A team of scientists from Northwestern University, in the United States, managed for the first time to open the blood-brain barrier to get the most powerful chemotherapy to reach the brain to treat gioblastomas, the most aggressive and common brain tumor.
According to an article in the specialized journal “The Lancet Oncology,” researchers have implanted an ultrasound machine in patients that uses microbubbles to open the blood-brain barrier and penetrate critical parts of the brain so that intravenous chemotherapy can enter.
Exactly, one of the main obstacles so far to treat this deadly tumor was that the most powerful chemotherapy could not penetrate the blood-brain barrier, a microscopic structure that protects the brain from most drugs.
Scientists at Northwestern Medical School ran the process in just four minutes on awake patients, who could go home in just a few hours.
According to the results of this trial, the treatment is “safe” and was “well tolerated” by the patients, some of whom underwent up to six sessions.
Thanks to the opening of the blood-brain barrier, patients received four to six times higher concentrations of chemotherapy in their brains.
The scientists observed this increase with two different drugs, paclitaxel and carboplatin, which are not often used in patients with gioblastoma due to their difficulty in permeating the blood-brain barrier.
In addition, it is the first study that describes how quickly the barrier closes again after being opened with sonication, or the application of ultrasound.
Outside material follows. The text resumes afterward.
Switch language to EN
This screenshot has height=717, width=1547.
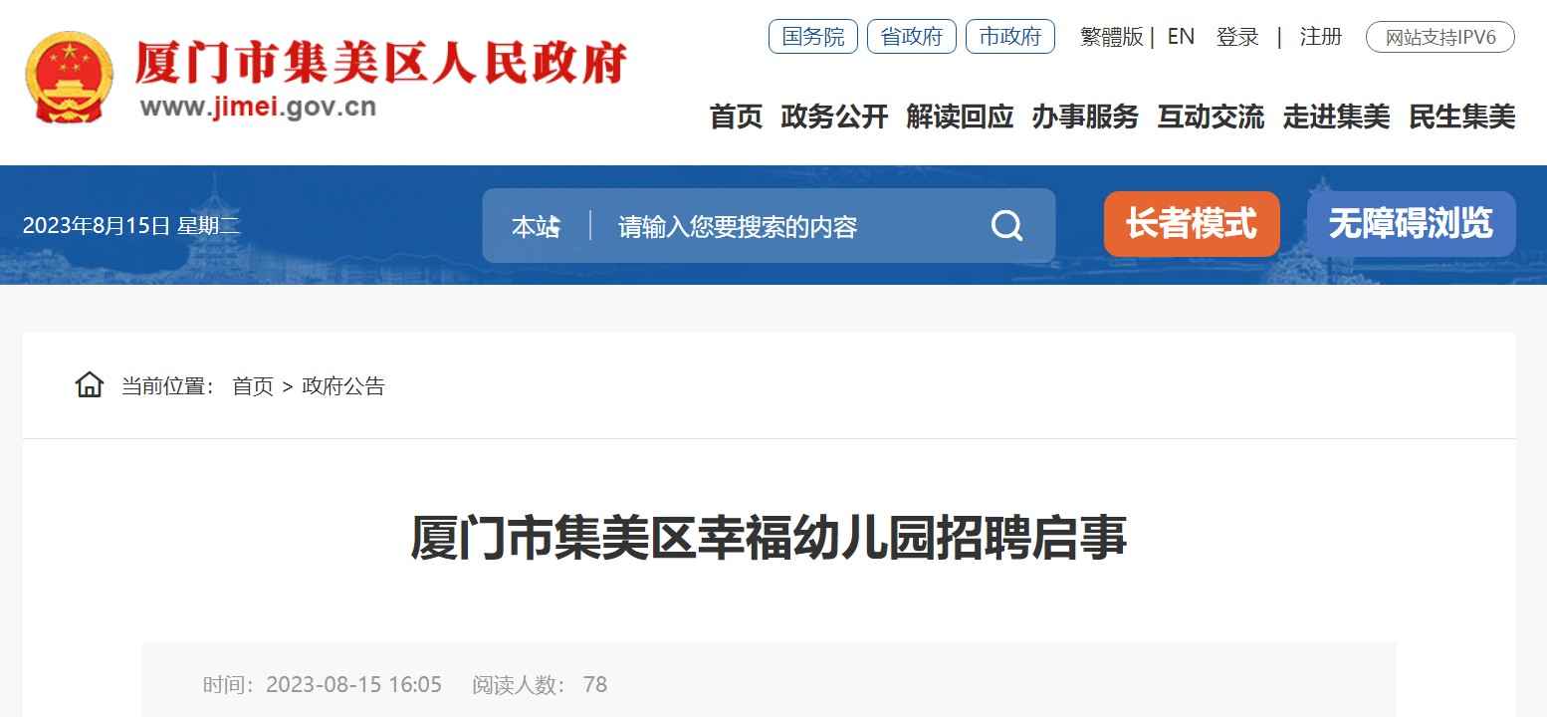(x=1181, y=37)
The scientists discovered that 30 to 60 minutes after undergoing the process, the blood-brain barrier closes again, which will make it possible to optimize the sequence of drug delivery with ultrasound activation.
Principal investigator and professor at the university’s Feinberg School of Medicine, Adam Sonabend, called the achievement “a potentially huge breakthrough for patients with gioblastoma.”
The neurosurgeon explained, according to the statement, that the drug currently used against gioblastomas, temozolomide, can cross the barrier but has weak effects.
Difficulty crossing the blood-brain barrier has limited many of the weapons available to fight brain tumors.
Past experiments with paclitaxel injected directly into the brain have offered promising results, but the practice has been associated with brain irritation and meningitis.
The use of ultrasound allows the barrier to open and close again within an hour, providing “a window of time after sonication in which the brain is permeable to drugs circulating in the blood.” according to Sonabend.
The findings of this study are the basis for the second phase of the clinical trial that scientists are carrying out with patients with recurrent glioblastoma, and which aims to investigate whether combined treatment with paclitaxel and carboplatin prolongs the life of these patients .
“Although we have focused on brain cancer, this opens the door to investigate new drug treatments for millions of patients suffering from brain diseases,” Sonabend said.